I presented a phemomenology of practice in my masters seminar last week. This is the first of a 4-part series containing some excerpts from the paper. I found that through writing the paper I have started to radically re-think the concept of practice, and what it means in my life.
I started by thinking about my personal experience of practice...
I think it’s fair to say, that until now I have on the whole been unhappy with my practice. I used to think that it was a burden to be grudgingly borne on the rocky road to the glittering hall of performance, but I am not so sure now. If I am to be a musician, it is something that I am going to have to do a lot of, and I am determined to find a way to make it an integral and enjoyable part of my life if that is at all possible.
So I set out to find what it is, why I have had such a fractured relationship with it, and what it has the potential to be in my life.
I don’t really remember much about practice from when I was a child. I remember playing the piano, but I don’t really remember practicing. I am not sure what distinction I am making between playing and practicing here, but I think it might have something to do with making a conscious decision to aim to improve the playing of a piece or to get to know it better. That’s an interesting phrase: to get to know a piece. There’s “knowing the notes”, which is different from “knowing” or “getting to know” in terms of making friends or becoming acquainted with the music.
I know that I have never thought that I have done enough practice, that I have never felt completely prepared for a performance. So that is one thing that I have seen practice as: preparation for performance. I wonder what “enough practice” would feel like – does anyone ever think they have done enough practice? I have always seen practice as hard, long, boring work that I have put off for as long as possible. It has connotations of endless hours at the instrument, repeating the same passage over and over again. It is necessary drudgery – slaving over a hot keyboard. Hours of scales; up and down, up and down, up and down.
I feel frustrated when I am practicing, and feel that I don’t quite know how to do it properly. No-one ever taught me how to practice. I don’t want to dislike practice.

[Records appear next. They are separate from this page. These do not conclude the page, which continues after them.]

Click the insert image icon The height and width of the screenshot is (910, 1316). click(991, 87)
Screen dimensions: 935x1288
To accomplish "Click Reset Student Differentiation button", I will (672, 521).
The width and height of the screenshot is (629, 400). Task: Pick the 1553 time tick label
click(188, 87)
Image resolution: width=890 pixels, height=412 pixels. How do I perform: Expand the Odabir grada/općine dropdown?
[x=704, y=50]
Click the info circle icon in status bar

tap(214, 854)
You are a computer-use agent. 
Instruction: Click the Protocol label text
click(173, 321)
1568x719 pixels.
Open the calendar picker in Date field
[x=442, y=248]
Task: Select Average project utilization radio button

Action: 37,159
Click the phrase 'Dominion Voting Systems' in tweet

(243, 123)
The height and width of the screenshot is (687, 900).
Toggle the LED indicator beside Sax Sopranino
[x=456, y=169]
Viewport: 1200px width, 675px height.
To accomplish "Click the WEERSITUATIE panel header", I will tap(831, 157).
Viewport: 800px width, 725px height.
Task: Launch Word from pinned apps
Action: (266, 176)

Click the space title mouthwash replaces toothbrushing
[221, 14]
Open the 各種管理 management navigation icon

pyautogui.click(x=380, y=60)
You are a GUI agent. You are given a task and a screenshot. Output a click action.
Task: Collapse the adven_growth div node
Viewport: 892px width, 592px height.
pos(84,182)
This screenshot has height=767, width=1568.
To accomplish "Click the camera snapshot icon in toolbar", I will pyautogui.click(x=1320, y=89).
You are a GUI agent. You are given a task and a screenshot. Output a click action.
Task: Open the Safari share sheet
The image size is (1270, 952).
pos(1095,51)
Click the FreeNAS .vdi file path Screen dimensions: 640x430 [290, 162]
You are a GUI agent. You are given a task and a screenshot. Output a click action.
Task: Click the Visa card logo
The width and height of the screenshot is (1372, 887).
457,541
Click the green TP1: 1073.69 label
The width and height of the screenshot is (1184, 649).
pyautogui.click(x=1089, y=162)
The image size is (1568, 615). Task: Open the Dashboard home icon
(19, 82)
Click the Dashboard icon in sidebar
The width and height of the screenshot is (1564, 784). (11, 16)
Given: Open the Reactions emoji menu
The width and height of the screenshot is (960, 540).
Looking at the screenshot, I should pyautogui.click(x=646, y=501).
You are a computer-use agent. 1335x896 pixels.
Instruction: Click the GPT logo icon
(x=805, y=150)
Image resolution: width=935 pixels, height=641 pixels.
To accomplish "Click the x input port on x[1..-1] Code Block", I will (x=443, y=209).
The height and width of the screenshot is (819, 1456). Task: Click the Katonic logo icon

I don’t want to spend hours each day doing something I don’t enjoy. I am sure there is a way of enjoying practice, and I think I have felt glimpses of this occasionally. I don’t always hate practice, but it is certainly not something I look forward to. What do I think it is? Why do I not look forward to it?
I see it as stealing time away from me, and I feel directionless and unsure of what and how to practice. No matter what I am practicing, I wonder whether there is something else that I should be working on. I am not confident about my own decisions about what and how to practice. I don’t know how to measure my practice – how to know whether I am doing the right thing or whether I am doing enough of it.
I also find it hard to focus on one detail of the music when there are so many others clamouring for attention, and I often get discouraged.
There is a lot of guilt attached to my practice – either I’m not doing enough or I’m not doing the right thing. I can’t remember ever being entirely satisfied with a practice session. There is always the feeling that somehow I cheated, took the easy way out, glossed over something, or gave up on it. I have seen practice as something that is to be endured rather than enjoyed, and something that I have tried to do as little as possible of, rather than as much as possible. I don’t know what effective and enjoyable practice is – I’ve never done it. I think I’ve always just ended up playing things over and over again, hoping that somehow it would sink in. There’s a lot of blind hoping and not really feeling secure with anything. I feel that basically I have been flying by the seat of my pants. I haven’t really “known” the music that I’ve performed, and I’ve trusted to luck that I’d get most of the notes right.